═══ Input rows ═══

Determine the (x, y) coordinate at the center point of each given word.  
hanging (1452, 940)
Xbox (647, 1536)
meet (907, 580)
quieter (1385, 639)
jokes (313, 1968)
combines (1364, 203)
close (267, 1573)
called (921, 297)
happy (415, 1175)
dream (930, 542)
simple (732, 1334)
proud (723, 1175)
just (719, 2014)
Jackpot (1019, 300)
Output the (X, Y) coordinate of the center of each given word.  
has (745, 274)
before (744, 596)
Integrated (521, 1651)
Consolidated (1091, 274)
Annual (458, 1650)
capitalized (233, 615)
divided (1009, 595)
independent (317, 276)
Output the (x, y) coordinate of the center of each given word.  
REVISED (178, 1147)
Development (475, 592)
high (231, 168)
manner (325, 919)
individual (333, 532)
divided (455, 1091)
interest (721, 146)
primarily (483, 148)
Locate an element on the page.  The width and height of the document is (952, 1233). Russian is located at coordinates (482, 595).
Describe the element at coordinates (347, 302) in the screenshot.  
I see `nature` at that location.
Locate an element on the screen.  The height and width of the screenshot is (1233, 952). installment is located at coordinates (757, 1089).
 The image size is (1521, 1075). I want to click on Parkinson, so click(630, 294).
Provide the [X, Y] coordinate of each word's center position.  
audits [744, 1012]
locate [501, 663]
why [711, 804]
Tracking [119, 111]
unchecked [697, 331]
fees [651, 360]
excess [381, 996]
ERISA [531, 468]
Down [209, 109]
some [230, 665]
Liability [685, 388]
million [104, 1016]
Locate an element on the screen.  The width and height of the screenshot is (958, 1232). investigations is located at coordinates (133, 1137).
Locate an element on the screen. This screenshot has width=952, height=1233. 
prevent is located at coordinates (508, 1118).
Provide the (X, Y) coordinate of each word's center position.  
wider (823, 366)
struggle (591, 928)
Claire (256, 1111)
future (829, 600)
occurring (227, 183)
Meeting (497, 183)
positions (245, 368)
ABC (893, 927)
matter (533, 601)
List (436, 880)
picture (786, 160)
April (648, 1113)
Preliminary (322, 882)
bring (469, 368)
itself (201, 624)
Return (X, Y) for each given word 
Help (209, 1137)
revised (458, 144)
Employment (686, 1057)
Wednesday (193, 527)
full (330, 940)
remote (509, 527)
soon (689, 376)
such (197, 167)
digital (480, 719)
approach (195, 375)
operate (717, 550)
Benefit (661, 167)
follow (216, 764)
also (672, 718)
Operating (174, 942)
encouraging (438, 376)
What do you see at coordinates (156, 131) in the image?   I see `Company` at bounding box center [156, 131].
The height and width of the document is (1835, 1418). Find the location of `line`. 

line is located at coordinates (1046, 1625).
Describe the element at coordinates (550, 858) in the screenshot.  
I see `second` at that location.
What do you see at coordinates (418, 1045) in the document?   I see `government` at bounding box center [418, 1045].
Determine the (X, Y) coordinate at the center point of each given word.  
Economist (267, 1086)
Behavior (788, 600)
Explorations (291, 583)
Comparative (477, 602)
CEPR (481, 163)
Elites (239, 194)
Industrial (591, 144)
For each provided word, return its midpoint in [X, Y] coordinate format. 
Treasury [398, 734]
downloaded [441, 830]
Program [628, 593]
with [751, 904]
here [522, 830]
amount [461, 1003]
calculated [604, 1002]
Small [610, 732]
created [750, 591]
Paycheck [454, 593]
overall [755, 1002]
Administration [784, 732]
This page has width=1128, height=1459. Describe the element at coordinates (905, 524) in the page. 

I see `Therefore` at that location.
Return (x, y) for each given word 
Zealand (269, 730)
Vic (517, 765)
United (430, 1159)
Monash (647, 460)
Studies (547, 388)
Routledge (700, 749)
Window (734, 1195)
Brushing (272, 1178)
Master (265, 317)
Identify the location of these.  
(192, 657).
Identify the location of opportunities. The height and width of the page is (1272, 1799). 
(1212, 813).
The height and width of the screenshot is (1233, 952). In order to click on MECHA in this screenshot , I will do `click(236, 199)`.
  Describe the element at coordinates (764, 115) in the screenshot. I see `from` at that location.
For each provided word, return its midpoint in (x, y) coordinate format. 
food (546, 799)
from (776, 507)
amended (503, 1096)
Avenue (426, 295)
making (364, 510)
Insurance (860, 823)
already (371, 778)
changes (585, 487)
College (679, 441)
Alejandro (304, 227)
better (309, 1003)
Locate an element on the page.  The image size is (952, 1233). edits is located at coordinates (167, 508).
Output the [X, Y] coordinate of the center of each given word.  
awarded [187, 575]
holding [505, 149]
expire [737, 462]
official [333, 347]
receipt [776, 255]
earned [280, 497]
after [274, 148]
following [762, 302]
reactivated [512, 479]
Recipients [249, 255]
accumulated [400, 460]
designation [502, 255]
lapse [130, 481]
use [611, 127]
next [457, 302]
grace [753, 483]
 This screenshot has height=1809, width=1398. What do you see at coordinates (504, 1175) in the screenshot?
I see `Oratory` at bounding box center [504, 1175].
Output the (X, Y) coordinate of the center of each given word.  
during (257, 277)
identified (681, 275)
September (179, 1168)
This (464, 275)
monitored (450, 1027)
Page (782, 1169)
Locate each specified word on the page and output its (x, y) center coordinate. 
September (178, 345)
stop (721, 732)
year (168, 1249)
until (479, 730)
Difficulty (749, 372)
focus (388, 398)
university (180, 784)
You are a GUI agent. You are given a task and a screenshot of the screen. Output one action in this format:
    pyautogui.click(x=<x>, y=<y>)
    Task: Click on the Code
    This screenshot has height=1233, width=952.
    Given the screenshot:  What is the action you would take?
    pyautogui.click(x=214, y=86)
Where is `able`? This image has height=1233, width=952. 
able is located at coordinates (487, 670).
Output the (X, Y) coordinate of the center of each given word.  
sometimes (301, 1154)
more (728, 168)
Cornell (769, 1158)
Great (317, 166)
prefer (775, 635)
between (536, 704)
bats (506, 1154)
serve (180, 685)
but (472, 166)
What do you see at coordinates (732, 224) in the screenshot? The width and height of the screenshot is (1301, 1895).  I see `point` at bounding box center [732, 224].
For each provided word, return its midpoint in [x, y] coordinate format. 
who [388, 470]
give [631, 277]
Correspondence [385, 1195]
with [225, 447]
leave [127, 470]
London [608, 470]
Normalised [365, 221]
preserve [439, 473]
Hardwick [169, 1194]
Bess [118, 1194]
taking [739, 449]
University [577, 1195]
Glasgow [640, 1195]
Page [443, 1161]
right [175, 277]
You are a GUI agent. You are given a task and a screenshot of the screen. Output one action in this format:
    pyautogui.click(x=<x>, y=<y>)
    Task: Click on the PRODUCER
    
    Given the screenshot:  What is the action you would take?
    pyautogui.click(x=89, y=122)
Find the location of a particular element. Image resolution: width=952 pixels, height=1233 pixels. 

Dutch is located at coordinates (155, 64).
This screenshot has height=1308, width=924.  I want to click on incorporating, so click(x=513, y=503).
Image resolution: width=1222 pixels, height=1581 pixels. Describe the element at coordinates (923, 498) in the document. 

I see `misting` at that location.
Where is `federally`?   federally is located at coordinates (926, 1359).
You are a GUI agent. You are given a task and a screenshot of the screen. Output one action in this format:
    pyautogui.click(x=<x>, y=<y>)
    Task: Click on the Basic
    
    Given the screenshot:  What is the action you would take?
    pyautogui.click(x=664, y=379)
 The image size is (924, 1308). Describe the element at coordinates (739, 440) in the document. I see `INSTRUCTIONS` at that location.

═══

**Problem to solve**
Copy out, unchanged, the entries running from the line containing "coordinates (133, 1137)." through the line containing "prevent is located", with both of those lines included.

**Result**
Locate an element on the screen.  The width and height of the screenshot is (958, 1232). investigations is located at coordinates (133, 1137).
Locate an element on the screen. This screenshot has width=952, height=1233. 
prevent is located at coordinates (508, 1118).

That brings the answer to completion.